A case of history repeating itself

When a hyena wants to eat its children, it first accuses them of smelling like goats, so says a famous African proverb.

This gives a false pretext to attack under the illusion that it was inevitable and desirable.

The proverb came to light recently when the government accused businesses of sabotage by inflating prices and forcing customers to buy solely in United States dollars despite the economy using a dual currency regime in which the Zimbabwe dollar is also a legal tender.

Business stands accused of hiding point of sale machines to force customers to buy in United States dollars. Critics say the sector is not dabbling in politics in the run up to the harmonised elections coming in the second half of the year.

The bone of contention is the pricing in formal shops against what is happening in the informal sector. Manufacturers are accused of only supplying in the informal sector thereby starving the formal set ups.

Manufacturers have a choice either to supply to established retailers and get paid after 30 days in local currency or supply to tuckshops and get instant payment.

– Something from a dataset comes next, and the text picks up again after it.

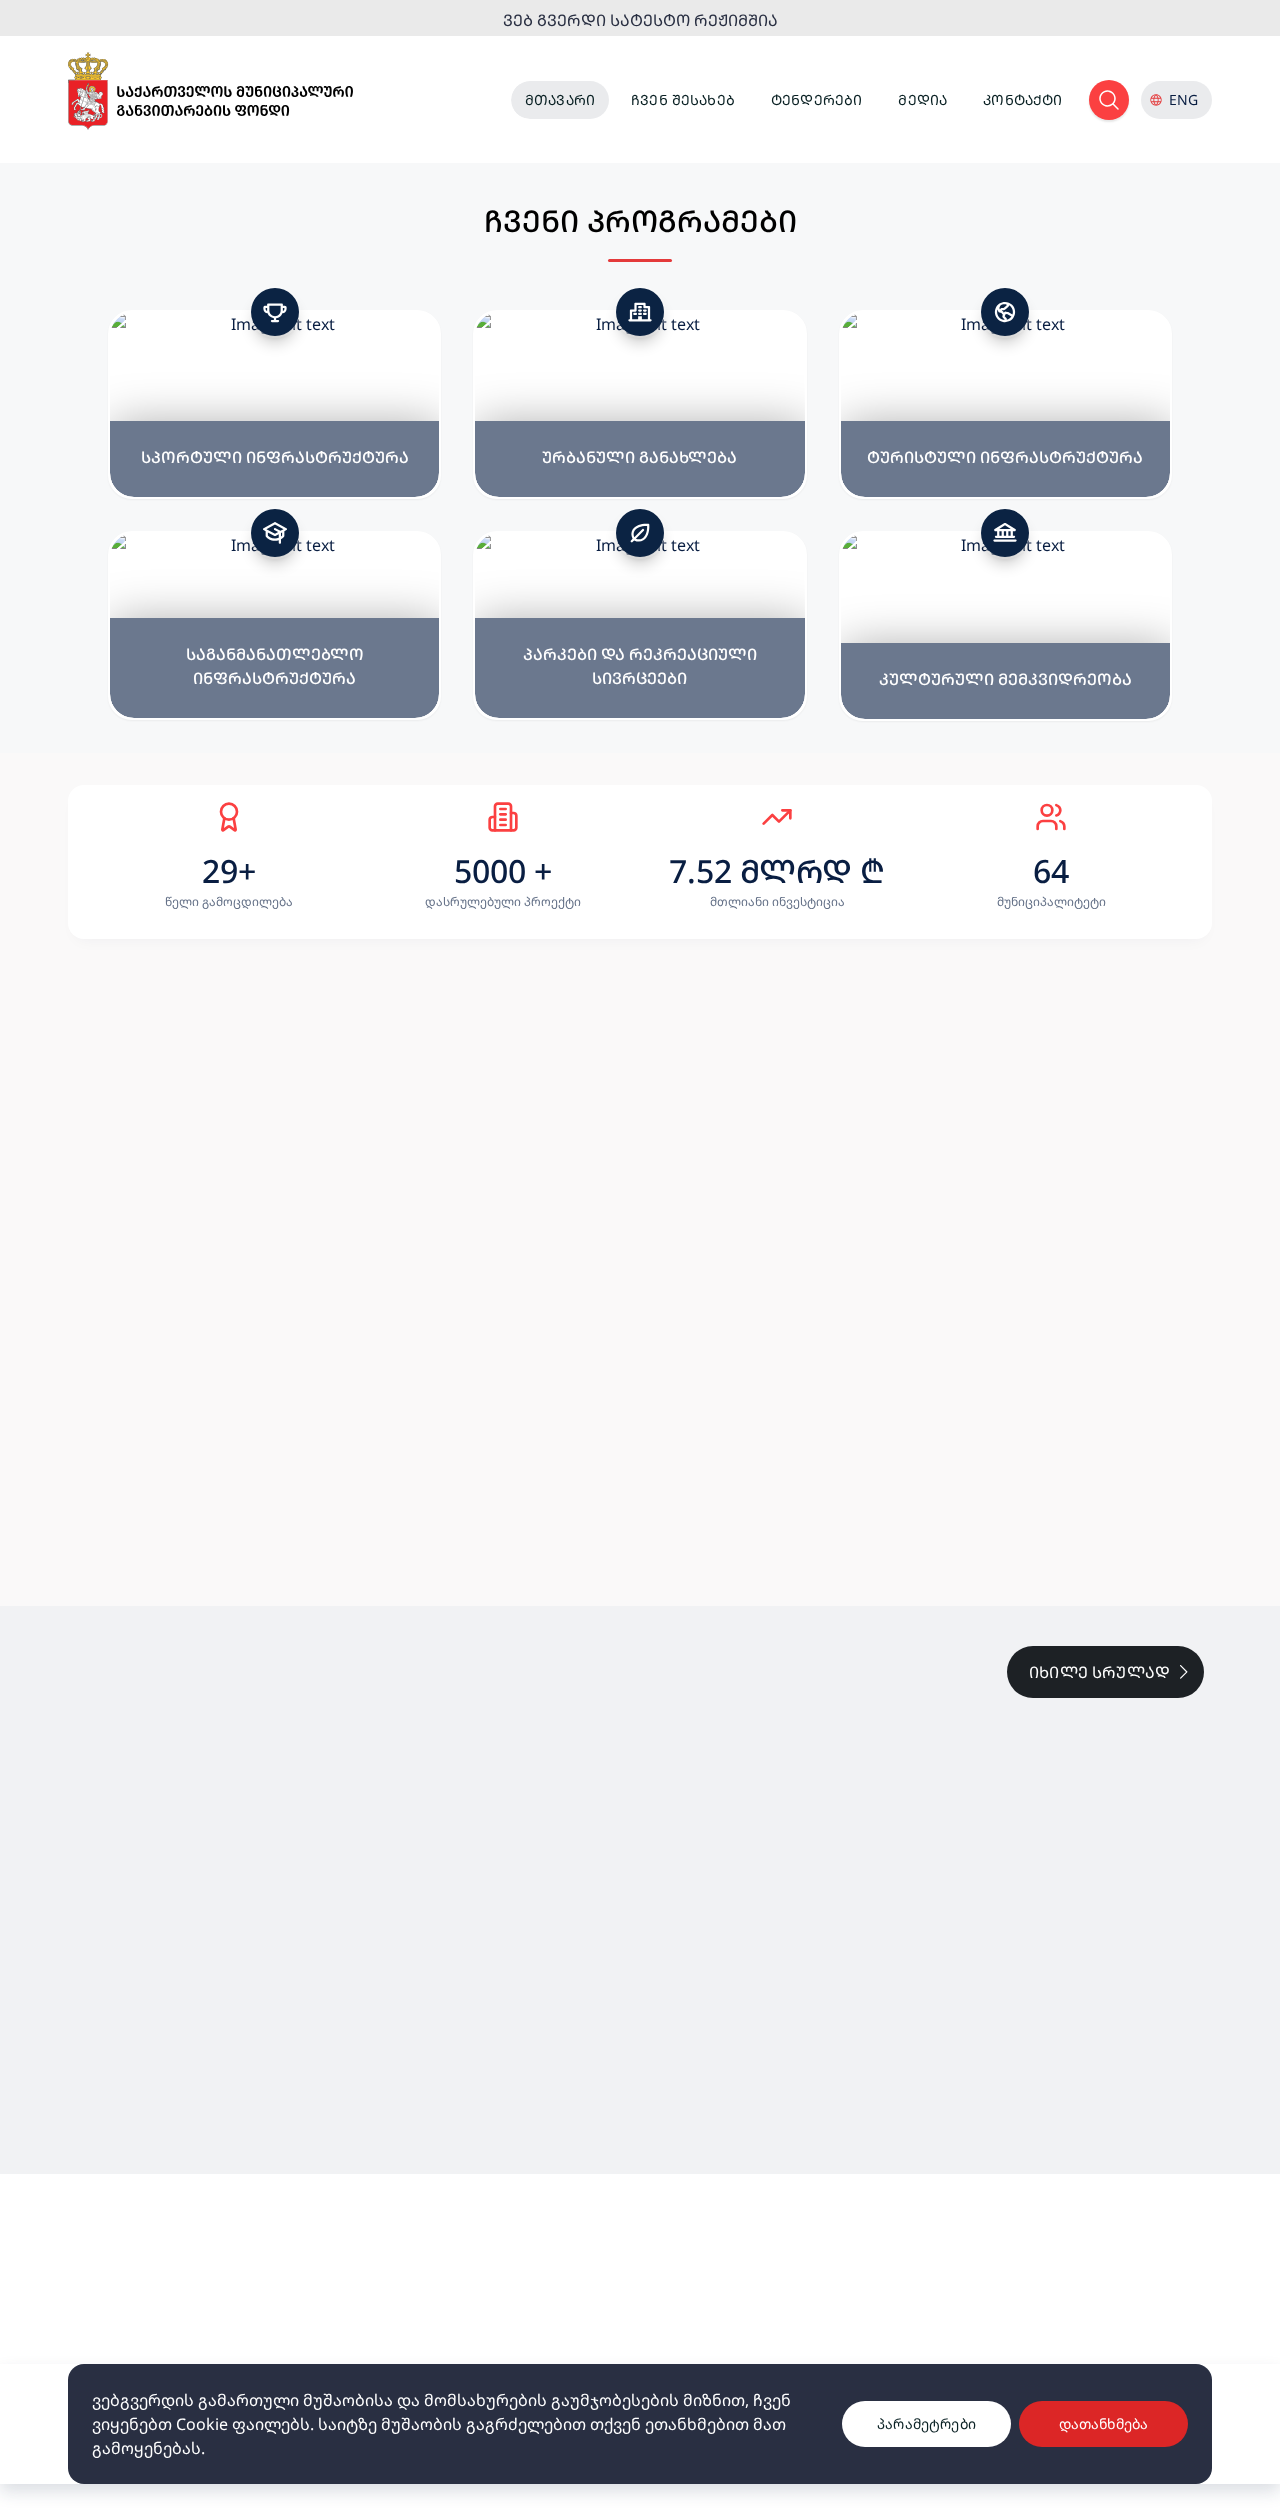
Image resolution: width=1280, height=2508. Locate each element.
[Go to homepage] (210, 91)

Any rational business will choose the latter. They are in business to make a profit and are not charities.

The elephant in the room has been the exchange rate, which the government has failed to address.

The local currency has lost its function as a store of value. No one trusts it anymore with 70% of transactions now in the greenback.

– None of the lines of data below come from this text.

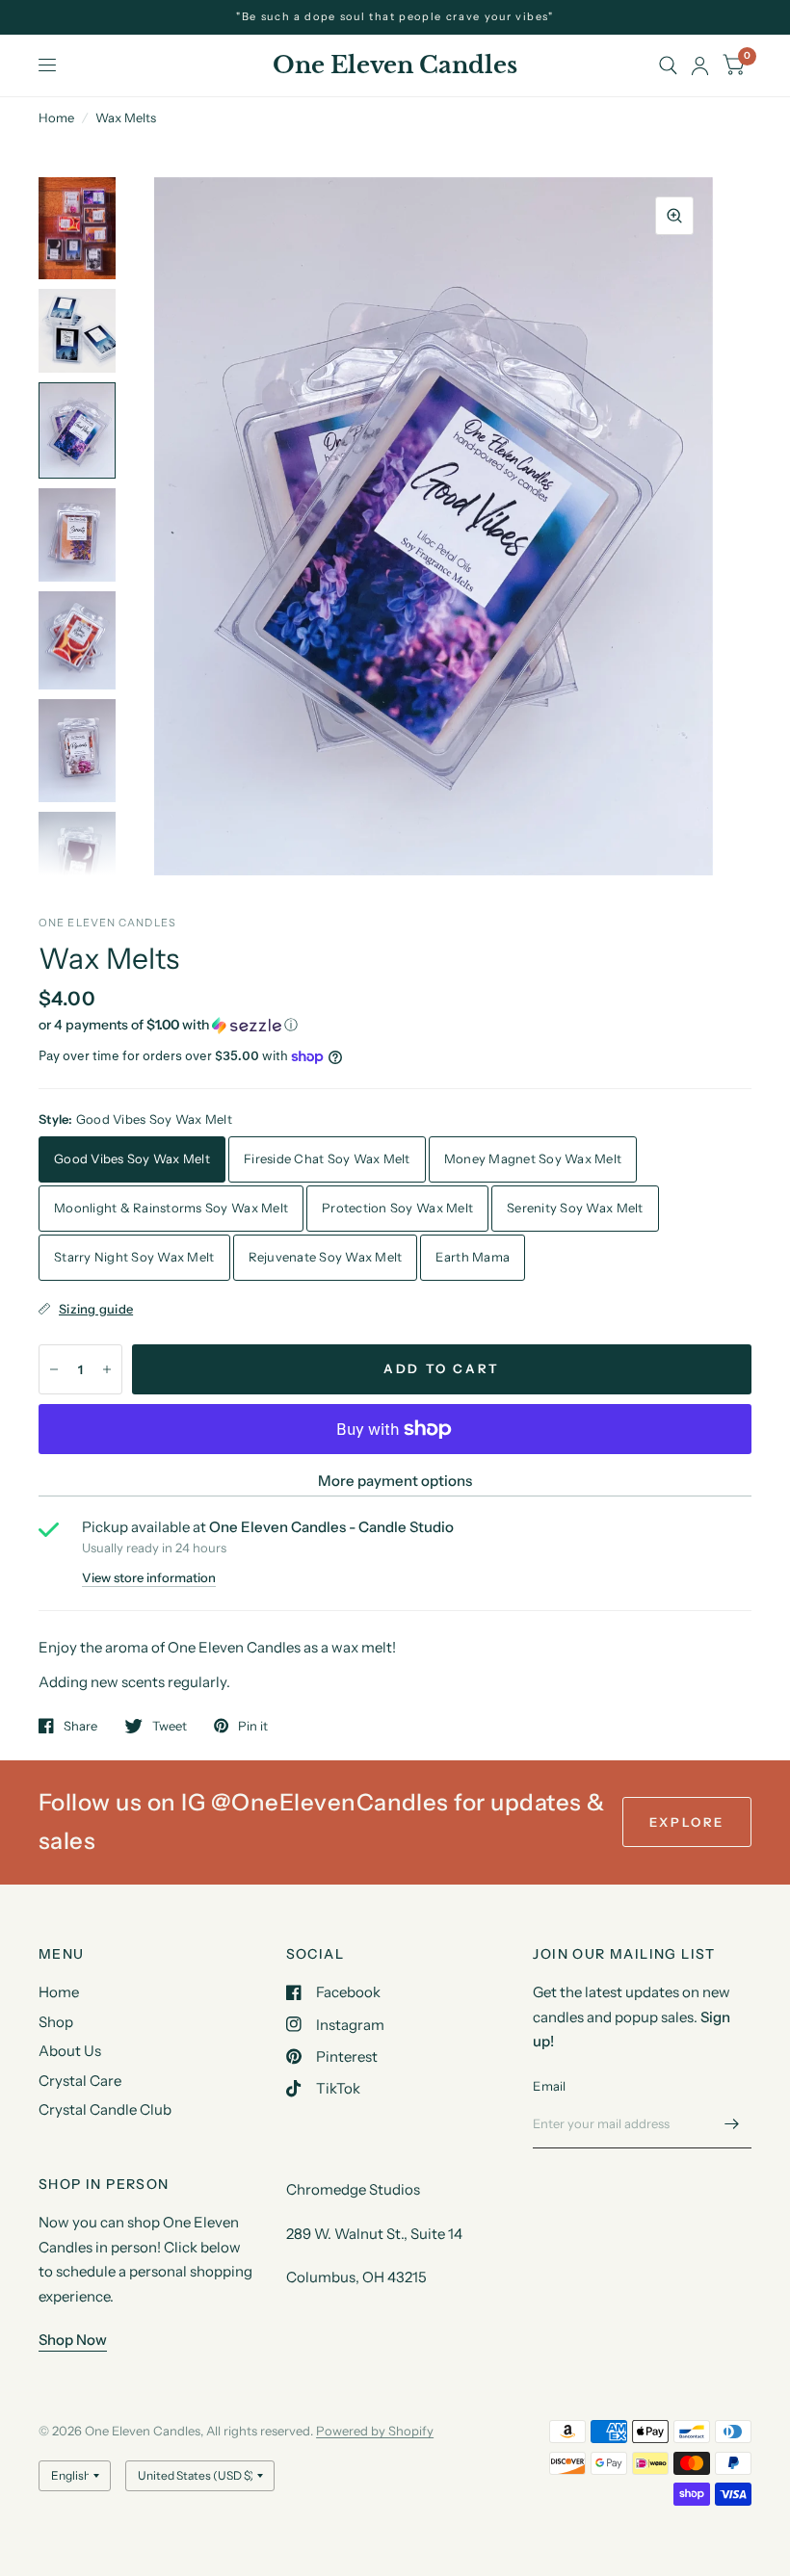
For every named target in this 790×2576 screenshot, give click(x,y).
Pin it (253, 1725)
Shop (56, 2022)
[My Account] (700, 65)
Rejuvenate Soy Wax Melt (326, 1256)
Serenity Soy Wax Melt (575, 1207)
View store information (149, 1578)
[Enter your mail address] (732, 2123)
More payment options (395, 1480)
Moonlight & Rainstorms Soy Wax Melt (171, 1207)
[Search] (668, 65)
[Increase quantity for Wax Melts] (106, 1369)
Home (56, 117)
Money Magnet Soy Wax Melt (533, 1158)
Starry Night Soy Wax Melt (134, 1256)
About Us (70, 2051)
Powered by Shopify (375, 2430)
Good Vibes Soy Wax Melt (132, 1158)
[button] (395, 1025)
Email (549, 2086)
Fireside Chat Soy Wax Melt (327, 1158)
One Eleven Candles (395, 65)
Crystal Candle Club (105, 2109)
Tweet (169, 1725)
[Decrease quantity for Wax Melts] (54, 1369)
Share (80, 1725)
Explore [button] (686, 1822)
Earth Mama (472, 1256)
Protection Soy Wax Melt (397, 1207)
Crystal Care (80, 2080)
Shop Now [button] (73, 2339)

The local currency is overvalued on the foreign currency auction system against the alternative market, which is widely used in transactions.

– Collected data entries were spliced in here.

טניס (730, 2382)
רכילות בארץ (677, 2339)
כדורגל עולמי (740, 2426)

The saboteurs are not in business but in government offices. Who paid local contractors in local currency which saw them buying foreign currency on the parallel market leading to the depreciation of the local currency? It is the government.

Who has maintained an overvalued exchange rate, which has fuelled arbitrage opportunities? It is the government.

Who has fiddled with a Dutch auction system, which stipulates that the highest bidder wins and comes up with a Zimbabwean version of an auction, which uses a weighted average?

It is the government.

Who put punitive interest rates under the guise of halting speculative lending thereby seeing a shift to US$ loans and in the process accelerating dollarisation? It is the government.

It has been one boob after another by the government. When cornered, the government finds a willing punching bag in business with hawks girding their loins and ready to pounce.

The attacks on the business sector will be amplified as elections beckon.

It is going to be a long winter for business.

History has some lessons on the government’s previous fights with the business where it came out battered and bruised. The then President Robert Mugabe’s administration came up with price controls, which left shelves empty laying the foundation for the dollarisation of the economy in 2009.

The current administration would not want to go on a similar destructive path.